Menu
▾
▴
Re: [fetchmail-users] What is a "local issuer certificate"?
|
From: Matthias A. <mat...@gm...> - 2006-07-01 20:58:11
|
Paul Elliott <pel...@io...> writes: > I am not an expert on ssl so this does not really answer my > question. You need the root certificate that this... > > I got one certificate from the imap server at mail.io.com > by doing the following: > > openssl s_client -connect mail.io.com:993 -showcerts ...certificate was signed with. (few minutes later) The necessary root certificate can be downloaded here: <http://www.geotrust.com/resources/root_certificates/index.asp> Under Root 4, download "Download - Equifax Secure eBusiness CA-1 (Base-64 encoded X.509)" and save it to a file. Then rename the downloaded *.cer file so it has a .pem ending (it's in PEM format, but it needs a .pem suffix for c_rehash to recognize it) and move it into your .ssl/certs, then run c_rehash ~/.ssl/certs.

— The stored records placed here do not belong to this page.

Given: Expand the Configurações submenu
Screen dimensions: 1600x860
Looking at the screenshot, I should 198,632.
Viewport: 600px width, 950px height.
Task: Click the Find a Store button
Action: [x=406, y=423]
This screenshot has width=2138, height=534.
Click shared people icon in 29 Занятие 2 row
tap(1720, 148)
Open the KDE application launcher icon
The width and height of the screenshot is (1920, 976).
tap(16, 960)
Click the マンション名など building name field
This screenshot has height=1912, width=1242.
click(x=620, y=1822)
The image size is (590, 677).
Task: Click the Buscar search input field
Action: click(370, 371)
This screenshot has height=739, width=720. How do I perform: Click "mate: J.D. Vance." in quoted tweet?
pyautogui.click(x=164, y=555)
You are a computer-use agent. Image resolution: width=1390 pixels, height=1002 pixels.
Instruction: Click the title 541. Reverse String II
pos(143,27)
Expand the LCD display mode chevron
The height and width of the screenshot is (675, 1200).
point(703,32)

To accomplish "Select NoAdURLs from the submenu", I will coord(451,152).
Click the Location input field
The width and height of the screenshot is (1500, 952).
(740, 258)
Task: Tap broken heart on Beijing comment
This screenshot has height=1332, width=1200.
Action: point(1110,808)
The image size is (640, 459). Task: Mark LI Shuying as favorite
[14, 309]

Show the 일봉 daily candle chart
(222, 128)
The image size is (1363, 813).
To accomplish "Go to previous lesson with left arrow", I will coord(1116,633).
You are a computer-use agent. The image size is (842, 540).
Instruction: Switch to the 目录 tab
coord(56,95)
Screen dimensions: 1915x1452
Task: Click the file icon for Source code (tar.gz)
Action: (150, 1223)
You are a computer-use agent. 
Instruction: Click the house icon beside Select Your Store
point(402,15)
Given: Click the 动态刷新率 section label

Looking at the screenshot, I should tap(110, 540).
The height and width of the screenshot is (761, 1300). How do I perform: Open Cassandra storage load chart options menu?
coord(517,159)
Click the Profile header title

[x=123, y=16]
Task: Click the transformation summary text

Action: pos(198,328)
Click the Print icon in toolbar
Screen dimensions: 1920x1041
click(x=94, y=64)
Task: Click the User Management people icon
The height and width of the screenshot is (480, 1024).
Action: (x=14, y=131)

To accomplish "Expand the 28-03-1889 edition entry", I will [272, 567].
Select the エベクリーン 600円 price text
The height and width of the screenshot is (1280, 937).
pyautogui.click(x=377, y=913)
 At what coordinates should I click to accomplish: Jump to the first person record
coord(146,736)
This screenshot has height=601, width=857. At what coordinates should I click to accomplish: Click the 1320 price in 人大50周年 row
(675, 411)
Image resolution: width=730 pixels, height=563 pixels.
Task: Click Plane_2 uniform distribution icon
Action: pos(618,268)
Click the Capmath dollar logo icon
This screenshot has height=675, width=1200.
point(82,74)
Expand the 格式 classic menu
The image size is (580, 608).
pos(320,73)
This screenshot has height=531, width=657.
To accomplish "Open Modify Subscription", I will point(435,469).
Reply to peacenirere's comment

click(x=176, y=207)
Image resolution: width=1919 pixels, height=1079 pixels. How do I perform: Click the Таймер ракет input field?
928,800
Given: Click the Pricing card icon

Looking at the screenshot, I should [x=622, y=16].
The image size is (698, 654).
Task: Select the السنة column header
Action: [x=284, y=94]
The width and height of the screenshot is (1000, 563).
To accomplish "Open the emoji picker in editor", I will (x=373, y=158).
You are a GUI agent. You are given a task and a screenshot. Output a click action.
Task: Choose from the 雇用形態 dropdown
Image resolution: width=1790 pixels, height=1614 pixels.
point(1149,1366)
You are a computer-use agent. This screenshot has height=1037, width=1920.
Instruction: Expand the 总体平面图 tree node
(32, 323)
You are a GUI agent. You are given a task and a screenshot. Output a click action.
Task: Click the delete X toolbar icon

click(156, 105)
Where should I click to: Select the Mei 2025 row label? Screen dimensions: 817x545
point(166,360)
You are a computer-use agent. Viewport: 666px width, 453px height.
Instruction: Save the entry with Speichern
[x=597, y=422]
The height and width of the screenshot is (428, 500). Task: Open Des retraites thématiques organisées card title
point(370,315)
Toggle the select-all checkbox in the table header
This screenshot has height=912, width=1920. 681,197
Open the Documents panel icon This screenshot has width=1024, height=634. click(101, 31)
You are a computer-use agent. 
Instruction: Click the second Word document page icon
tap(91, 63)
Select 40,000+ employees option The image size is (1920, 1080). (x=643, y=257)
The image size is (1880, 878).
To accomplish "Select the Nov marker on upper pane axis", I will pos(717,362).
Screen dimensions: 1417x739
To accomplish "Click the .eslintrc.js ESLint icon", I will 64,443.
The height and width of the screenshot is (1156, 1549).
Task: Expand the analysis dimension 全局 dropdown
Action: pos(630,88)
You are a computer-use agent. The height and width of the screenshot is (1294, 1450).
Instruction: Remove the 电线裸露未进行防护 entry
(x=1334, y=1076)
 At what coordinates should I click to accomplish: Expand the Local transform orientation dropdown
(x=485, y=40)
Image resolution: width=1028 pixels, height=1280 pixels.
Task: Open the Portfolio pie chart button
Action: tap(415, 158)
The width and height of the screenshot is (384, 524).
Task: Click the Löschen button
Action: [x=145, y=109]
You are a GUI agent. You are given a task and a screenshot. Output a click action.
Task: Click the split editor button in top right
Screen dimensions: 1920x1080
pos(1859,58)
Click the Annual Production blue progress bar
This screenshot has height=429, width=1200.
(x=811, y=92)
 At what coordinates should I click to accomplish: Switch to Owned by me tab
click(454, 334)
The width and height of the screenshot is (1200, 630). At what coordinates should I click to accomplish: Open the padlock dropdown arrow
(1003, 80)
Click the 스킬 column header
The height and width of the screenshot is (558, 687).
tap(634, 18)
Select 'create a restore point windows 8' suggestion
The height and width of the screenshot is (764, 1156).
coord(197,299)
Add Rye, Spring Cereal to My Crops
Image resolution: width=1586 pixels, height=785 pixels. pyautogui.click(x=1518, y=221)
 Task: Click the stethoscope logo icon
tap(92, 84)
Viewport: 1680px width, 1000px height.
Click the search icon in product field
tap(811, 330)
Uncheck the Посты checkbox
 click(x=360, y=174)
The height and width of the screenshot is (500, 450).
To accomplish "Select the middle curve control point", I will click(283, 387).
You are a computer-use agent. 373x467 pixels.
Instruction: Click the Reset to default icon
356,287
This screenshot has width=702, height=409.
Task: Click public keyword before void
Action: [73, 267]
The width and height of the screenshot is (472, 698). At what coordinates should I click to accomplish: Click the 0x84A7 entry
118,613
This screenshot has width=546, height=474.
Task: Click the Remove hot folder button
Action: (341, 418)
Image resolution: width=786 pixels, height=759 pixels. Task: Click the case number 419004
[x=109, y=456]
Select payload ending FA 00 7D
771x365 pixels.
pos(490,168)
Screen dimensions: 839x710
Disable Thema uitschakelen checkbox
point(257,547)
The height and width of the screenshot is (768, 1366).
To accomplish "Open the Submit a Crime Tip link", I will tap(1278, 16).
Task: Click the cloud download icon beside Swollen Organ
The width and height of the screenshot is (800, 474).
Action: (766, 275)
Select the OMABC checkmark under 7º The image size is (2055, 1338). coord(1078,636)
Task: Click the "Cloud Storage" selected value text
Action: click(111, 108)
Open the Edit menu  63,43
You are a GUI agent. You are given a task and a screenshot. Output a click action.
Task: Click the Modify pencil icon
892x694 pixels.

You already have "sslcertpath /home/pelliott/.ssl/certs", so that part is covered. After the installation of that certificate, you can remove the sslfingerprint option. > and the io.pem was supposed to be signed by equifax so I should > have the certificate for equifax that signed io.pem. Yet you don't. Equifax issued more than one certificate. > My .fetchmailrc looks like (with password XXXXed): > > # Configuration created Mon Jun 19 10:26:45 2006 by fetchmailconf 1.52 $Revision: 4636 $ > set postmaster "pelliott" > set bouncemail > set no spambounce > set properties "" > poll mail.io.com with proto IMAP > user 'pelliott' there with password 'XXXXXXX' is 'pelliott' here sslcertpath /home/pelliott/.ssl/certs sslfingerprint "5D:1F:EF:5B:2C:C6:72:07:D4:18:D1:D3:15:8F:4F:1B" > #sslcertck > > I am still getting the error message. Which means your fetchmail version is older than 6.3.4. Please update. > My question was does "local issuer certificate" refer to? The root certificate. > The certificate I got from the imap server at mail.io.com or does it > refer to a self signed certificate describing my fetchmail client? Neither. > How do I create/get one in any case? See above. > The fetchmail documentation describes the --sslcert and --sslkey > parameters and how they should point to certifications and keys. No. > But this stuff is going to be used by a lot of ignorant people > like me, it does not tell how to get and/or create such keys. > I can't seem to figure it out. Your ISP should have provided the necessary instructions. Please ask them to provide instructions and the necessary root certificate. -- Matthias Andree |